Network Interview: Meet Stephanie Mason

Stephanie Mason is the regional environmental coordinator for Kodiak Area Native Association (KANA) and has helped launch an OA community sampling effort on Kodiak.

Q: Kodiak has recently started a community-sampling program for ocean acidification. Can you tell us about it?

Currently Kodiak Archipelago has three (soon to be four) active discrete sampling sites where seawater is collected on a weekly basis for testing of ocean acidification (OA) chemistry (PCO2 and TCO2). All three discrete sampling locations are in villages, only accessible by boat or plane; Native Village of Old Harbor, Native Village of Larsen Bay, and Native Village of Ouzinkie. The sampling program is coordinated by Kodiak Area Native Association (KANA) and NOAA- Kodiak’s Laboratory is responsible for analyzing samples, providing equipment and technical support.  The actual sampling in these communities is conducted by the Tribal Environmental Program Coordinators and volunteers.

Q: How did Kodiak decide to get involved?

A little over two years ago, I was hired on as Environmental Coordinator with the responsibility of providing technical and programmatic assistance to Kodiak Tribes with and without environmental programs. The environmental priorities of the Tribes became mine as well, marine water quality being one of them.

Soon after taking on this position at KANA and recognizing the priorities of the Tribes, I sat down with Dr. Bob Foy who was the Director of the Kodiak Laboratory of the Alaska Fisheries Science Center (NOAA) at the time. Knowing Kodiak Laboratory had one of few Burke-o-lator’s, and knowing Dr. Foy’s background knowledge on the effects of OA on  crustaceans, I thought he would be the ideal person to discuss the possibility of a community science OA monitoring program for Kodiak Archipelago.

Dr. Foy had envisioned a citizen science program like this years back so it didn’t take long for us to put our brains together, bring in all the right entities and partners and move forward with program logistics. Now two years later we are actively taking samples in three locations with the desire to increase sampling locations.

Stephanie Mason demonstrating how to use a niskin sampler with Linc Shanagin, Tribal Environmental Assistant in Native Village of Ouzinkie.

Q: What’s the commitment like for a community sampler?

Each sampler is requested to sample once a week, using Niskin water samplers to collect the seawater from the surface and the sea floor.
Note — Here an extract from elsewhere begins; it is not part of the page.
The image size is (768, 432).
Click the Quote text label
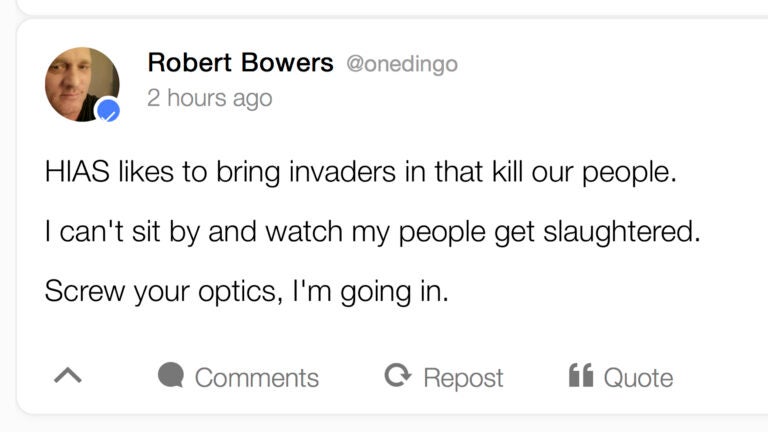tap(638, 378)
They are also trained to use YSI ProDSS, an instrument to take readings of temperature, salinity, pH, oxygen and turbidity again, at both the surface and seafloor. The readings on the YSI ProDSS are recorded on a data log.

Q: What happens to the samples?

After the samples are collected, they are stored in the villages until they have about a month’s worth and then the samplers put the bottles and YSI data logs on a flight into Kodiak. (Special thanks to our transporters, Island Air) KANA’s currier then picks the samples up, brings them to KANA where they are stored in my office until Cary Mason who is the newest “Burkolater tender” in Kodiak can come retrieve them and analyze them.

Q: What are project goals and objectives?

– Foster OA resiliency awareness to support sustainable coastal communities through collection and monitoring of baseline water quality components such as: ocean carbonate chemistry, temperature, salinity, turbidity, and nutrient concentration/availability data.

–  To adapt to the effects of ocean acidification and ocean warming, advocate for innovative research on subsistence and commercial marine resources, promote data sharing, and encourage collaboration between Tribes, state, and federal resource managers.

– Provide education, outreach and documentation to Kodiak Tribes, schools, and communities based on data collected and via other Alaskan oceanic observations.

Q: Do you have a sense of how Kodiak residents feel about ocean acidification?  Is it something people are talking about?

Ocean acidification is definitely rising to the surface when it comes to talk on the streets and basic citizen awareness in Kodiak. I think we can all say the climate change is among us and we are seeing some drastic impacts to our ecosystem, especially marine. The direct impact to individuals is opening everyone’s eyes and starting great dialogue. We are looking forward to ‘Adapt Kodiak’, facilitated by Davin Holen (Alaska Sea Grant) this fall where the dialogue can be discussed even further between experts and locals.

Q: Any advice for a community who is thinking about joining the OA community-based sampling network in Alaska?

Ask for help, ask questions, and ask others who are involved or who have started up monitoring programs themselves. We can all learn from one another and get more accomplished when working efficiently together–no need to recreate the wheel! Our monitoring program would not be where its at without the help of EPA funds, NOAA, Alutiiq Pride Shellfish Hatchery, Sitka Tribe of Alaska and Alaska OA Network support. All OA experts and entities have been so receptive to help us out in the early and current stages of the program.

Also, try not to be intimidated. It can get scary with complex science-y terminology and experts knowledge but you too can become an expert with time. It is amazing what passion can drive you to do, especially when it is a common goal of many. We are all in this together.